Global Regulations and Standards

  • Businesses must adeptly navigate the complex framework of global and regional regulations governing identity verification. Key guidelines include the Financial Action Task Force (FATF) recommendations, the EU's Anti-Money Laundering Directives (AMLD), and the USA PATRIOT Act. Each regulatory framework dictates specific standards for customer verification, often shaped by the risk levels tied to various transaction types.
  • Know Your Customer (KYC) and Anti-Money Laundering (AML)
    KYC and AML regulations compel businesses, especially those in the financial sector, to rigorously verify client identities. The objective is to prevent inadvertent involvement in money laundering or the financing of terrorism.
  • Data Protection and Privacy Laws
    Data protection and privacy laws, notably the EU's General Data Protection Regulation (GDPR), mandate a secure handling of customer data collected for verification. Businesses must ensure transparency regarding data usage and storage, honor customer rights, and strengthen trust.
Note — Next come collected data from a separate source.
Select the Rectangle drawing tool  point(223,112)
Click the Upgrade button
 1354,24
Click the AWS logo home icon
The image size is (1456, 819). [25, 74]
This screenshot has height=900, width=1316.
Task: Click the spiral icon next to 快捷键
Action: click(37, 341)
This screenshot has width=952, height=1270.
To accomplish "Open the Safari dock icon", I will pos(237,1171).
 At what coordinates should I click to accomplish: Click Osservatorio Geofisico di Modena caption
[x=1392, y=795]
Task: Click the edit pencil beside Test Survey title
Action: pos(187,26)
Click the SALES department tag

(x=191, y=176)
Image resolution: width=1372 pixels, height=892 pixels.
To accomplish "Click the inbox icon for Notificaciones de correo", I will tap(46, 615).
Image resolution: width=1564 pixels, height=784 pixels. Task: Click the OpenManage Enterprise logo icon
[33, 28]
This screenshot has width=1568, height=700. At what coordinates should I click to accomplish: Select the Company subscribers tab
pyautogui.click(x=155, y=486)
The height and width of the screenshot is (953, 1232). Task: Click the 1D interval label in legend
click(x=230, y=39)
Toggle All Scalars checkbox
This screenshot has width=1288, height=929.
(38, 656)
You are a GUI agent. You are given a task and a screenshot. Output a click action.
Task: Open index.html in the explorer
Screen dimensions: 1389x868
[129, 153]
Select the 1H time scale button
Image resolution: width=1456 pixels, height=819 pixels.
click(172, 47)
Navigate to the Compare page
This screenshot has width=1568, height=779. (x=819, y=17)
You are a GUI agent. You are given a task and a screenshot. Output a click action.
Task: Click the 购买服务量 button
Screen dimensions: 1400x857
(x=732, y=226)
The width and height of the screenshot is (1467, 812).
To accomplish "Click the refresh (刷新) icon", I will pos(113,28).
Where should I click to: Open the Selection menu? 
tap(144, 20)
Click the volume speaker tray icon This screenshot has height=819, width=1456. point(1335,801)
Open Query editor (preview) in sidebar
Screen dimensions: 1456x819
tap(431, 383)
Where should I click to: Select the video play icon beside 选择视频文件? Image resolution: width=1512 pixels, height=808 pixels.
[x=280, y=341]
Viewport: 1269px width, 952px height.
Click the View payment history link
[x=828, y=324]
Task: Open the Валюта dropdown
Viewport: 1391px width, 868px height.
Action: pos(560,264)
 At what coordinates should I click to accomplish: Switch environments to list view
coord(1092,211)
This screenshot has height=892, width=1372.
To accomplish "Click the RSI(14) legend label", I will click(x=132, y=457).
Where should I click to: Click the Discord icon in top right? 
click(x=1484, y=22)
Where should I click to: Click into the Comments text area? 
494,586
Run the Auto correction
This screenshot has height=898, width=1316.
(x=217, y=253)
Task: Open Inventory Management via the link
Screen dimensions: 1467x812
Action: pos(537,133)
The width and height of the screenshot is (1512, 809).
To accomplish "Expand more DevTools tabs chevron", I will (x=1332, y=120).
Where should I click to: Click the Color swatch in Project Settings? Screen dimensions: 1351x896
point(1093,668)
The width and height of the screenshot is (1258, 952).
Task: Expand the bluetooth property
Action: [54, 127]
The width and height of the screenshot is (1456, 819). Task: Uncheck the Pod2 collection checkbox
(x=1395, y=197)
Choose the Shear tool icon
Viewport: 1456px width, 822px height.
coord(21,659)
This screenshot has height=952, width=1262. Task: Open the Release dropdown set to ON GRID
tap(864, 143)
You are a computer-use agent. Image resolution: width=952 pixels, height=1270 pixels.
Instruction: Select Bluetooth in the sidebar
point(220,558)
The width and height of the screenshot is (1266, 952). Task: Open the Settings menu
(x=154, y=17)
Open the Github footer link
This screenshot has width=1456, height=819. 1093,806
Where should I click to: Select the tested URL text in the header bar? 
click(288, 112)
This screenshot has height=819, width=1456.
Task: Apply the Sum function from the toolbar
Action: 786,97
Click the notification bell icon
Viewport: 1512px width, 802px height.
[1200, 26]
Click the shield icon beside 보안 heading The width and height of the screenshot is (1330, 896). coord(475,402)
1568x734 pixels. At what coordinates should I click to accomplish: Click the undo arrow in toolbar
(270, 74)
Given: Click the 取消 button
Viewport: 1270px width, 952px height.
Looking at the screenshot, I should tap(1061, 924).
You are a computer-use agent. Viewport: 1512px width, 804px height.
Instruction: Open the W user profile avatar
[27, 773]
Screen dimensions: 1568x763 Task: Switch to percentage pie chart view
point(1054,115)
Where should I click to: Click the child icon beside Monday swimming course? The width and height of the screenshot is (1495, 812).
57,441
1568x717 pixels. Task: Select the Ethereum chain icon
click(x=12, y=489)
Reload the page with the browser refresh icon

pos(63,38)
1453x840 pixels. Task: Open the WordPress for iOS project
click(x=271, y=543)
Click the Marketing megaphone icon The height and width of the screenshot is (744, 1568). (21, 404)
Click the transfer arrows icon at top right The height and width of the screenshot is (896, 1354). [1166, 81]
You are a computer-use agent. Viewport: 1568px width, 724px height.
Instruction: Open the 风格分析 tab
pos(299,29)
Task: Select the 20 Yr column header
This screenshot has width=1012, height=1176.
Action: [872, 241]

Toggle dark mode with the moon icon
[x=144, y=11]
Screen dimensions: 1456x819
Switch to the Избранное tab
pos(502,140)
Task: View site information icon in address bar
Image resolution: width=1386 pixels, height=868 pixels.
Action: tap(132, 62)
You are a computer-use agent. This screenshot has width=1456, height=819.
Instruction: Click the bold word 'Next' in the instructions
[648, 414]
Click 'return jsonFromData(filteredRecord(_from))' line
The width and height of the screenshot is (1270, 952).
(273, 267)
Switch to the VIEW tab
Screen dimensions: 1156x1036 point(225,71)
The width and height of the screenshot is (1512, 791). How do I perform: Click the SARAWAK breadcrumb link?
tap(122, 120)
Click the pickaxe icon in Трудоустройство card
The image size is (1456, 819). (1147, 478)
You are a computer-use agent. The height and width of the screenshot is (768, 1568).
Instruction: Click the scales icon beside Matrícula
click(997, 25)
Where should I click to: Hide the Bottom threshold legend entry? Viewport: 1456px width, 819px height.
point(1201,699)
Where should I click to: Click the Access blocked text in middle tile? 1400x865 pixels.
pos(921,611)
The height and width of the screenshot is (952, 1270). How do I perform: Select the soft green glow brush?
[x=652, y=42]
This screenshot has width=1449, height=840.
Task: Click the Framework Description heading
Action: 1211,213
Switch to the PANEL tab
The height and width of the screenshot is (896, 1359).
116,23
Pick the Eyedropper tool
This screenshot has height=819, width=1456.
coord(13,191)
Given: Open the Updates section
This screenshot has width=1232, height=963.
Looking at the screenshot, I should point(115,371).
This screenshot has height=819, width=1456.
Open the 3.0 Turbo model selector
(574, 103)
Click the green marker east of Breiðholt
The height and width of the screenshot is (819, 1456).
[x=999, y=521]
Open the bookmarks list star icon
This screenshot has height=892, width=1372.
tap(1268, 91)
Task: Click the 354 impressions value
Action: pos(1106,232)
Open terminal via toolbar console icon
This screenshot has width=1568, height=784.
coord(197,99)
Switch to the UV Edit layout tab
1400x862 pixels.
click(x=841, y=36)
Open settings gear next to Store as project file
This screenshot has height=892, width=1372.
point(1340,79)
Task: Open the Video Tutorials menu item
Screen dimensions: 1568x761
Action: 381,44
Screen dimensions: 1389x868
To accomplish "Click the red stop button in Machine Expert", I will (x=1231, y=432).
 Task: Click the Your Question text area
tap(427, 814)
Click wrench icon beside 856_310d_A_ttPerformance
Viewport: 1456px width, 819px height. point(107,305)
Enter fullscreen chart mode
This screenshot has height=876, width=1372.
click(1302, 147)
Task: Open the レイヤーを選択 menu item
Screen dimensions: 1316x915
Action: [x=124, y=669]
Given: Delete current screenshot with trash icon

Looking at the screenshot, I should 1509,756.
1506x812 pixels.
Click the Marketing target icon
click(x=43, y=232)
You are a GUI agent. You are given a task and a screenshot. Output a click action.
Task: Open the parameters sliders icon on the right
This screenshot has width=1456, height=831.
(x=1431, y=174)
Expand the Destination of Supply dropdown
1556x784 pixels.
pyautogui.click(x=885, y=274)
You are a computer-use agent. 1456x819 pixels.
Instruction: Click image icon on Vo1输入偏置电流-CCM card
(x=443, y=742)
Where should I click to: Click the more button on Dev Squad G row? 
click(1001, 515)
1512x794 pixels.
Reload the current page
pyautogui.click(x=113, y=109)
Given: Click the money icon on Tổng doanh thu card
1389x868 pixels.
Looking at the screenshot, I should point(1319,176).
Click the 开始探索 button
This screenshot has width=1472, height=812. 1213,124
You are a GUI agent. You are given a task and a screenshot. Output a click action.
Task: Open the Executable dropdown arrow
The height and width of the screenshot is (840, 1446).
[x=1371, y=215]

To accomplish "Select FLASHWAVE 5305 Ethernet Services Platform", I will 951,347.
In conclusion, customer identity verification is no longer just a regulatory requirement. It is a vital component of building trust, ensuring security, and maximizing conversions in today’s digital economy. As online transactions continue to grow, businesses must balance robust fraud prevention measures and a seamless user experience. By leveraging the right identity verification methods—whether through biometrics, 2-factor authentication, or other solutions—companies can protect their customers while fostering growth. Continuously refining these processes, offering real-time feedback, and building transparency around data protection will ensure higher conversion rates and long-term customer loyalty. Partnering with a trusted identity verification provider will further streamline the journey, allowing businesses to focus on what matters most—growing and maintaining their customer base.

FAQ

1. What is identity verification, and why is it important for fintech companies?

Identity verification is the process of ensuring that a person’s identity matches the information they provide. It is crucial for fintech companies to prevent fraud, comply with regulations (like KYC and AML), and build trust with customers by ensuring the security and legitimacy of transactions.

2. How does identity verification impact customer conversion rates?

A well-designed identity verification process can streamline onboarding, reducing friction and abandonment rates. Customers are more likely to complete the process when it’s fast, simple, and secure, leading to higher conversion rates. Conversely, a complicated or slow process can deter potential customers.


3. Can identity verification improve the onboarding process for new customers?

Yes, a seamless and automated identity verification process can significantly enhance onboarding by reducing time-to-complete, minimizing manual checks, and offering a smooth, user-friendly experience. This can lead to quicker sign-ups and higher customer satisfaction.